YOUR OBJECTIVE: Return exactly the run of lines that begins at the line containing "Task: Click the XXL size row label" and ends at the last line of the material below; pictures stay out.
── INPUT FOR THIS TASK
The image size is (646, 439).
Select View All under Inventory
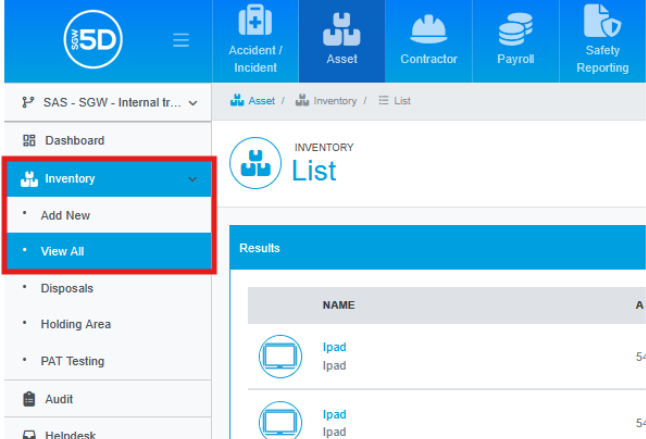(62, 252)
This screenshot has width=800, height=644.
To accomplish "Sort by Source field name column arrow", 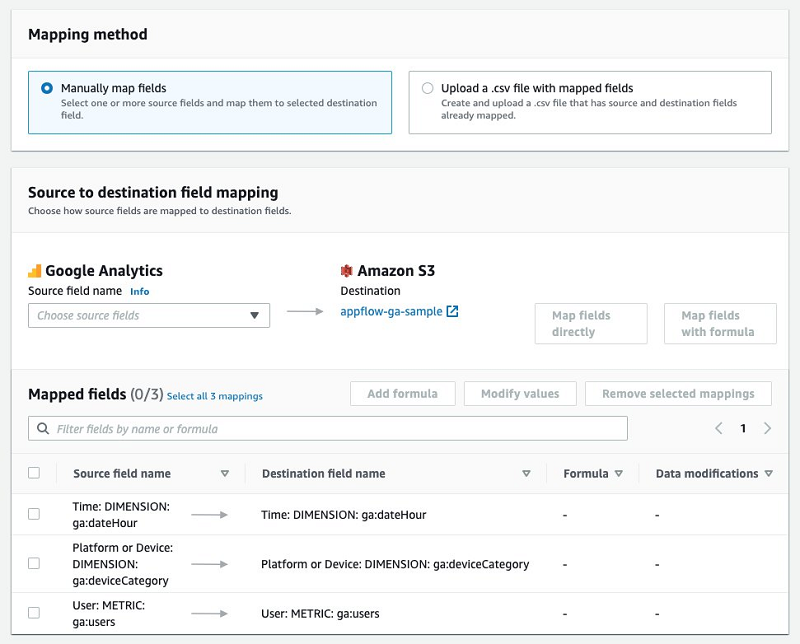I will [x=225, y=474].
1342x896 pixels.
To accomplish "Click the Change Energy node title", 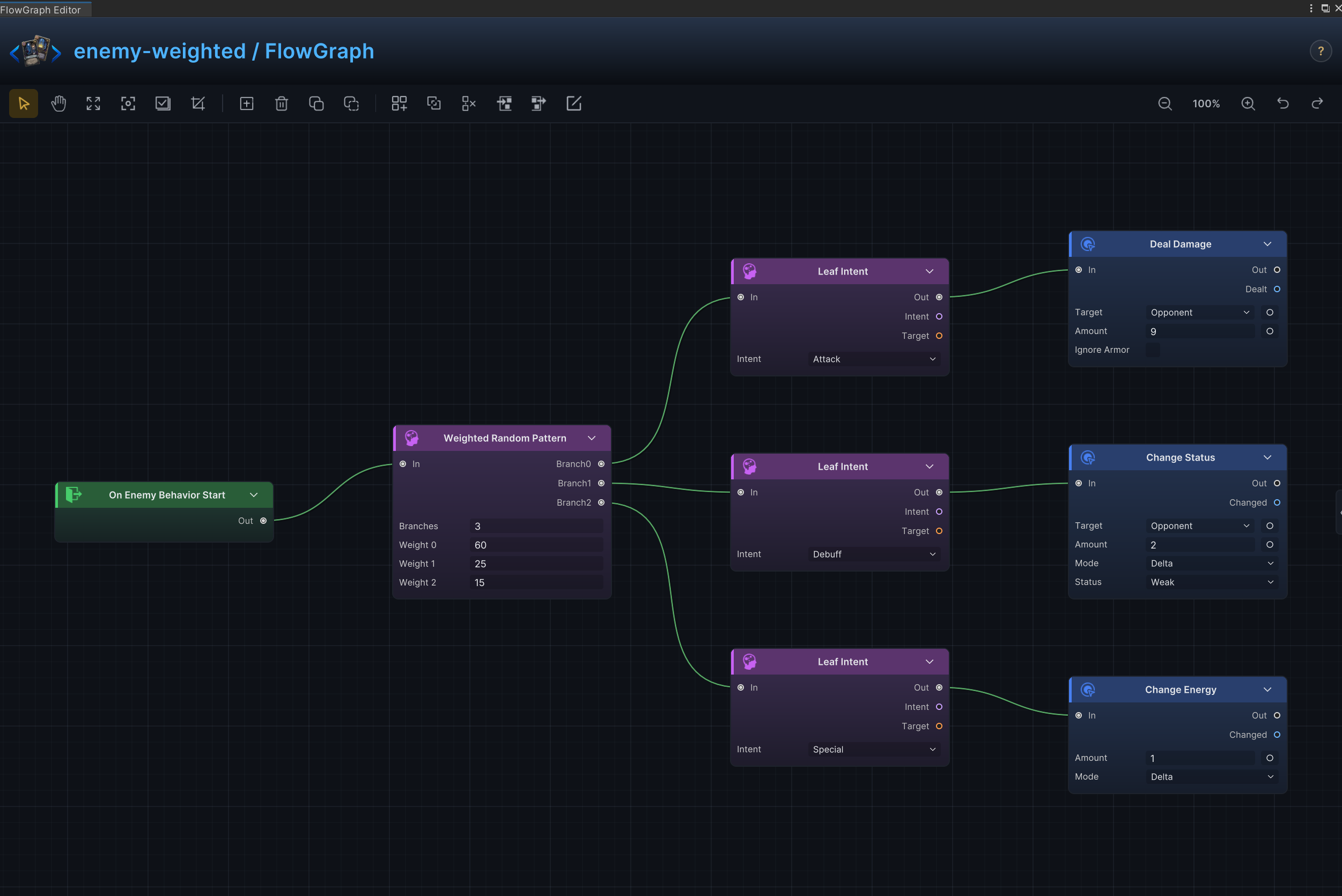I will pos(1180,690).
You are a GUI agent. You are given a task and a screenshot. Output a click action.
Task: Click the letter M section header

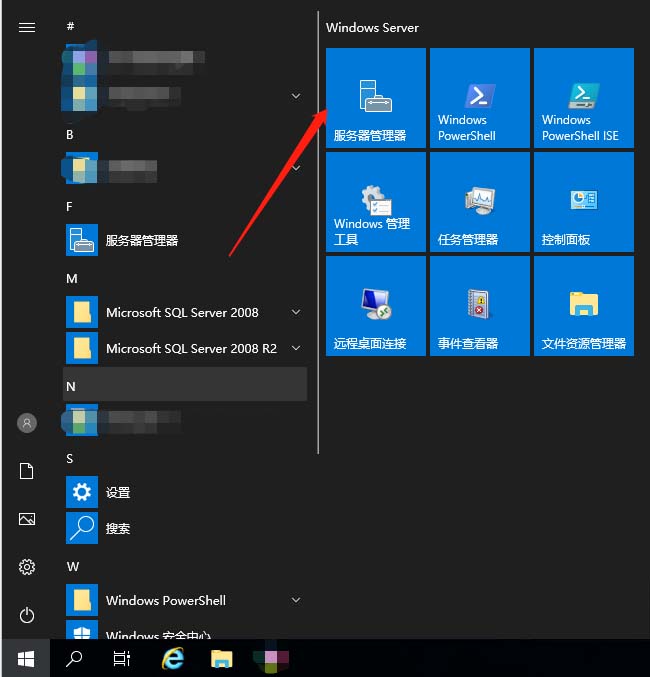[x=72, y=278]
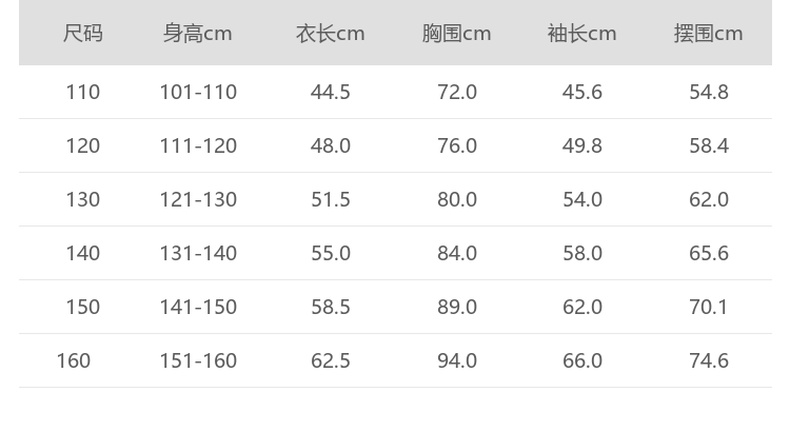The height and width of the screenshot is (431, 790).
Task: Select the 111-120 height range cell
Action: (198, 146)
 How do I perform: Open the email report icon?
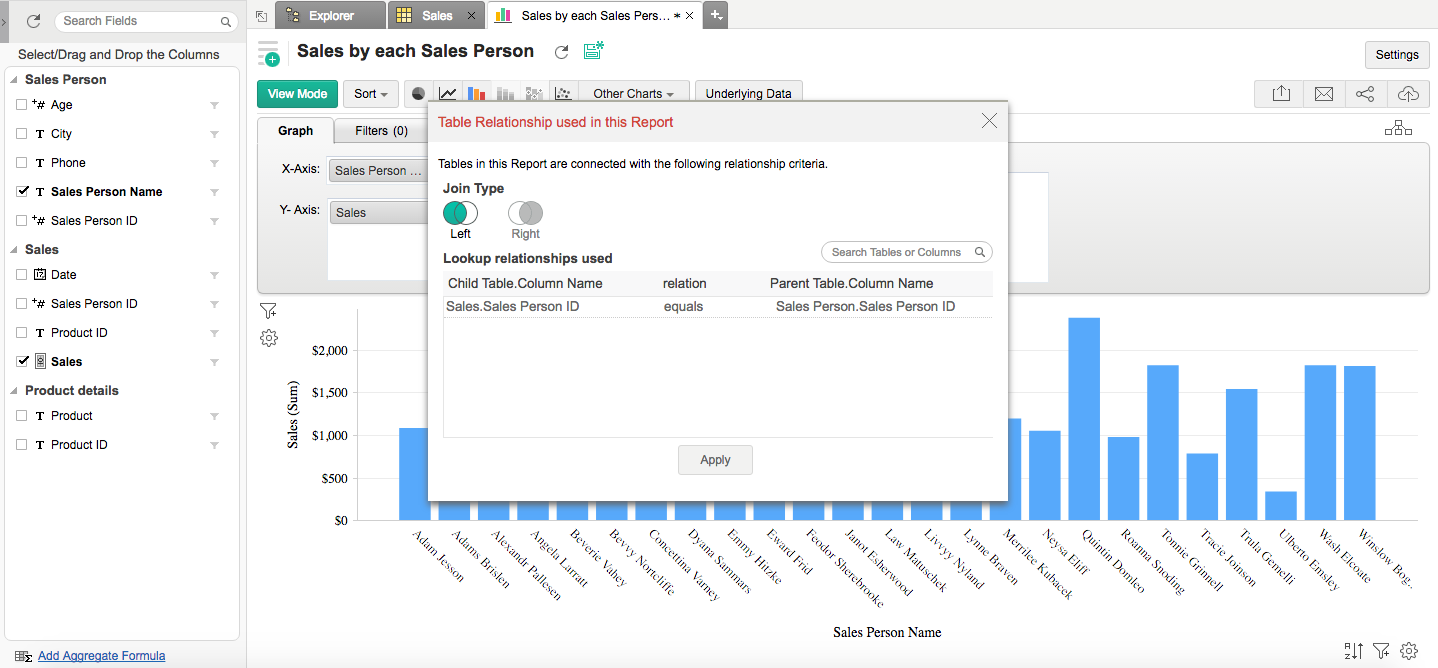1323,93
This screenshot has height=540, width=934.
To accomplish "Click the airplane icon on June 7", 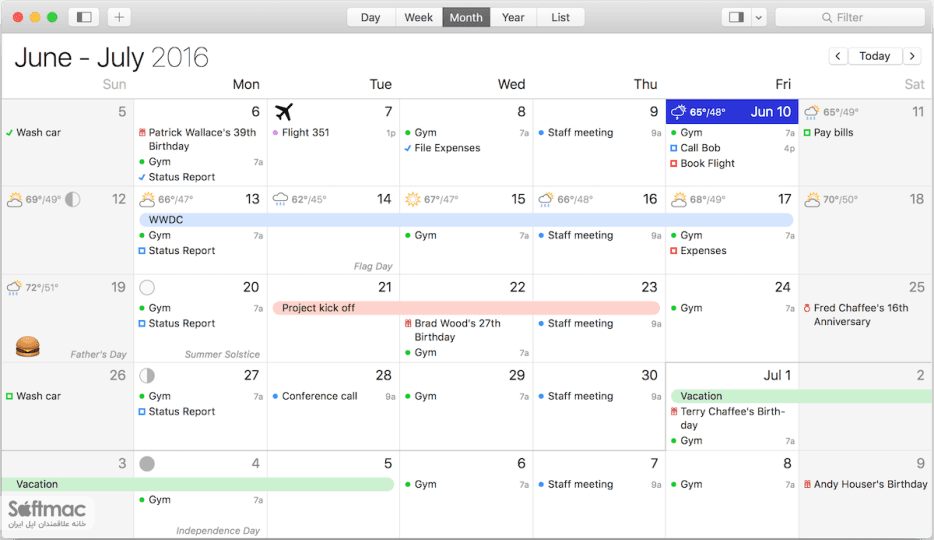I will 284,111.
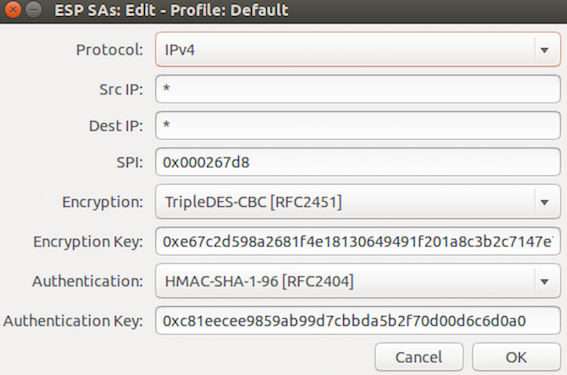Focus the SPI field containing 0x000267d8
This screenshot has height=375, width=567.
pos(358,162)
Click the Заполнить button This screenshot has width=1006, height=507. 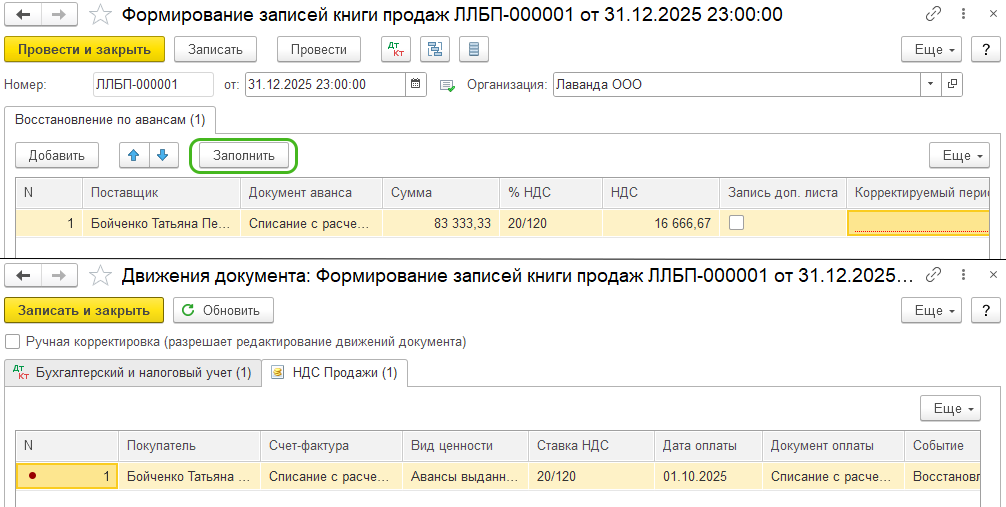point(244,155)

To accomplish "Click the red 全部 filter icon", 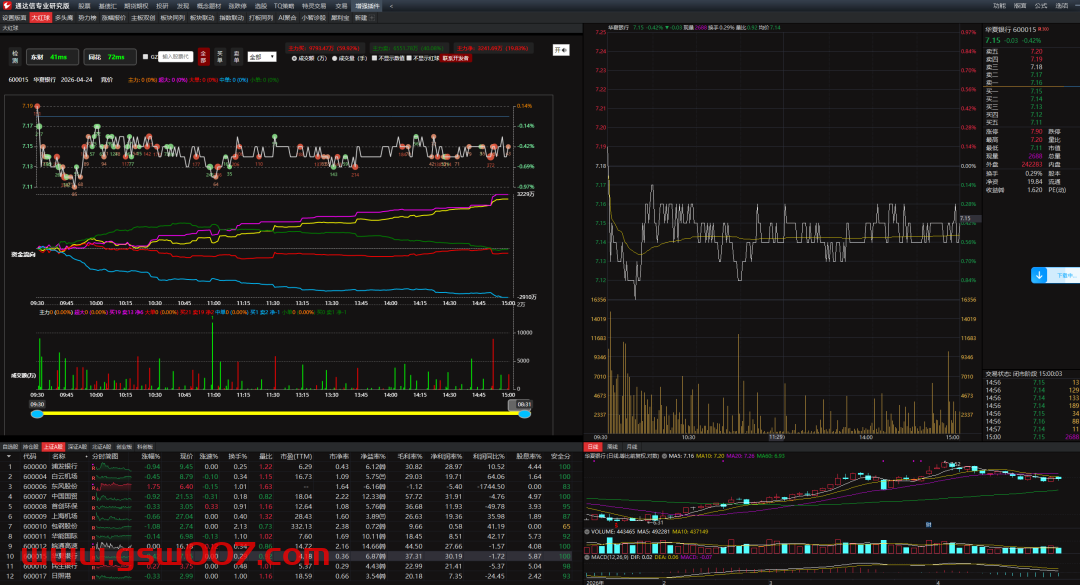I will [x=203, y=57].
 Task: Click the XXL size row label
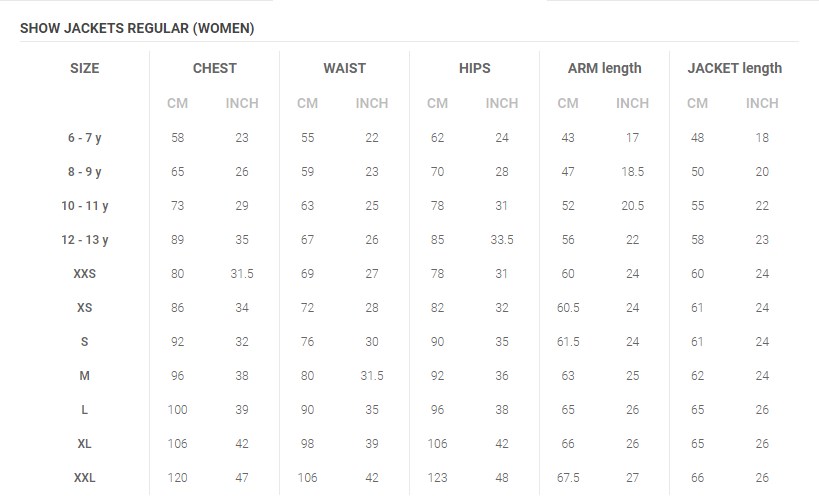(x=85, y=478)
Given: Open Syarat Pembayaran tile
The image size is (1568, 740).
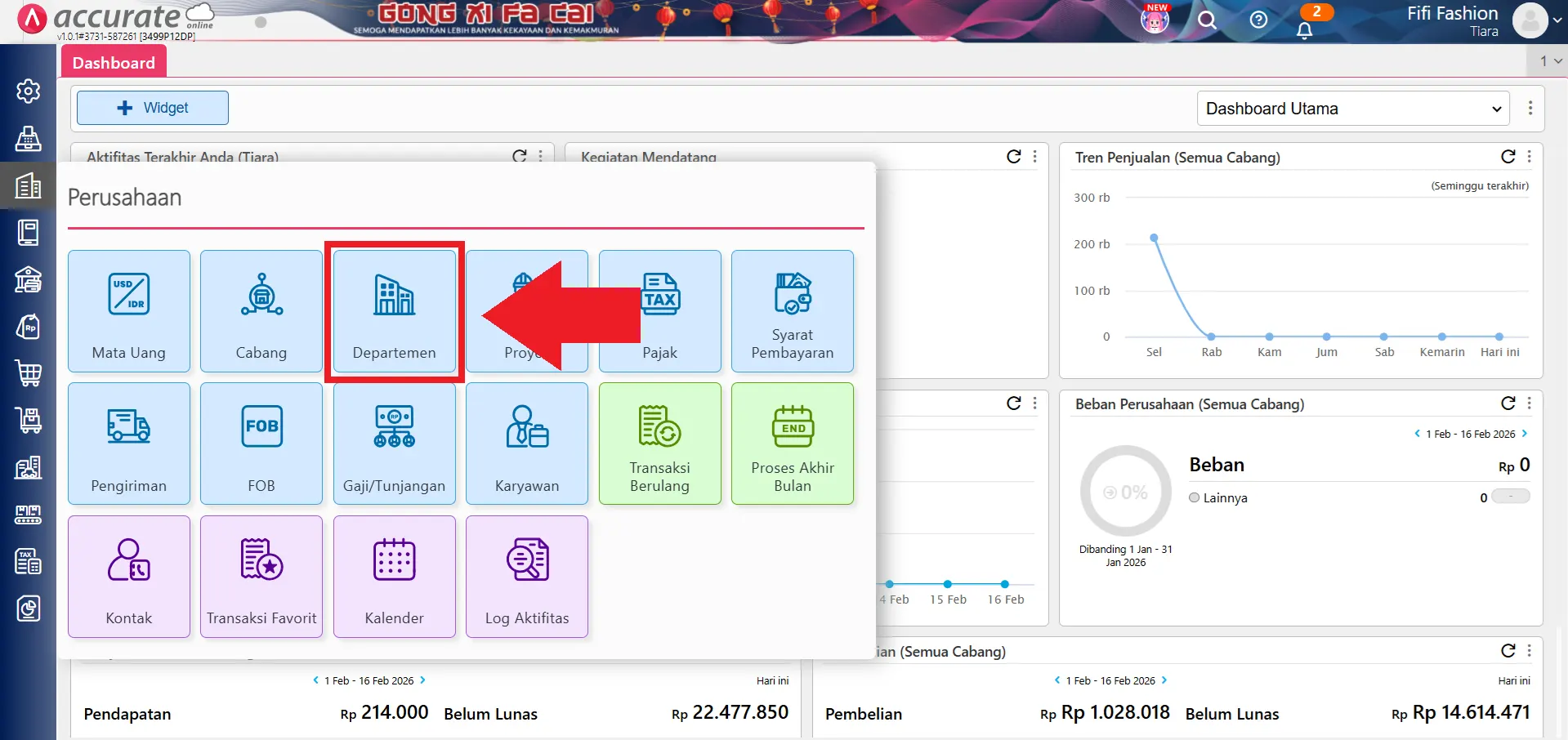Looking at the screenshot, I should tap(792, 311).
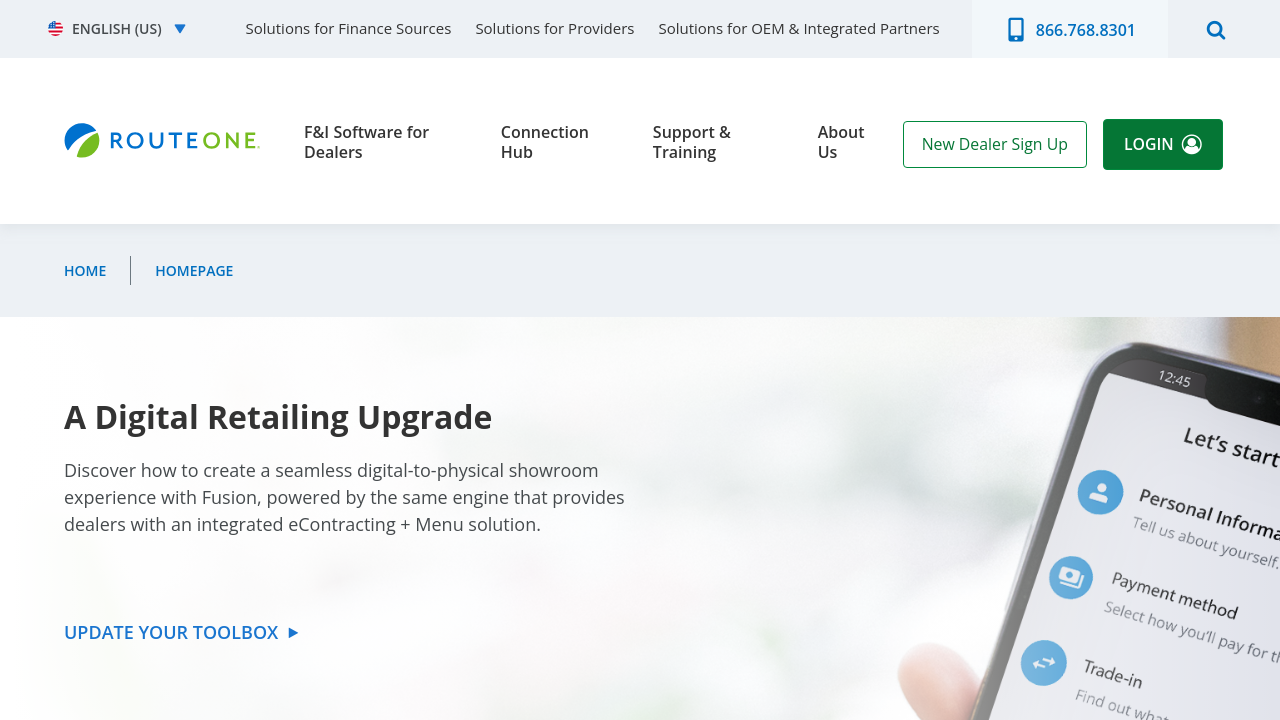
Task: Expand the English (US) language dropdown
Action: pos(180,29)
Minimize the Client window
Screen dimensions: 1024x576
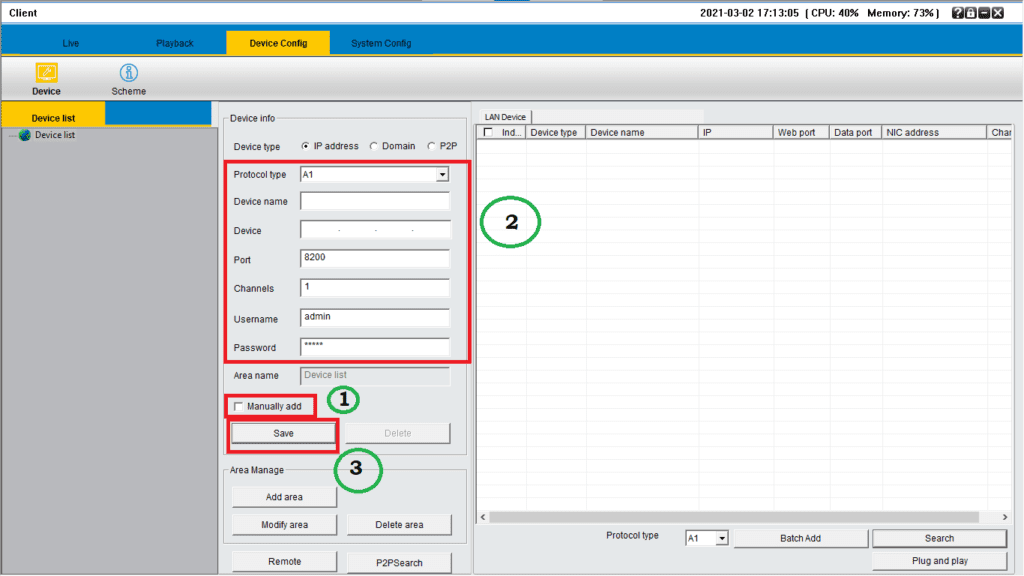[984, 13]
────
RESPONSE TO THIS TASK:
 Task: Click the XXL size row label
(x=85, y=478)
Given: Open Syarat Pembayaran tile
The image size is (1568, 740).
Looking at the screenshot, I should tap(792, 311).
Task: Expand the English (US) language dropdown
Action: pos(180,29)
Minimize the Client window
Screen dimensions: 1024x576
[984, 13]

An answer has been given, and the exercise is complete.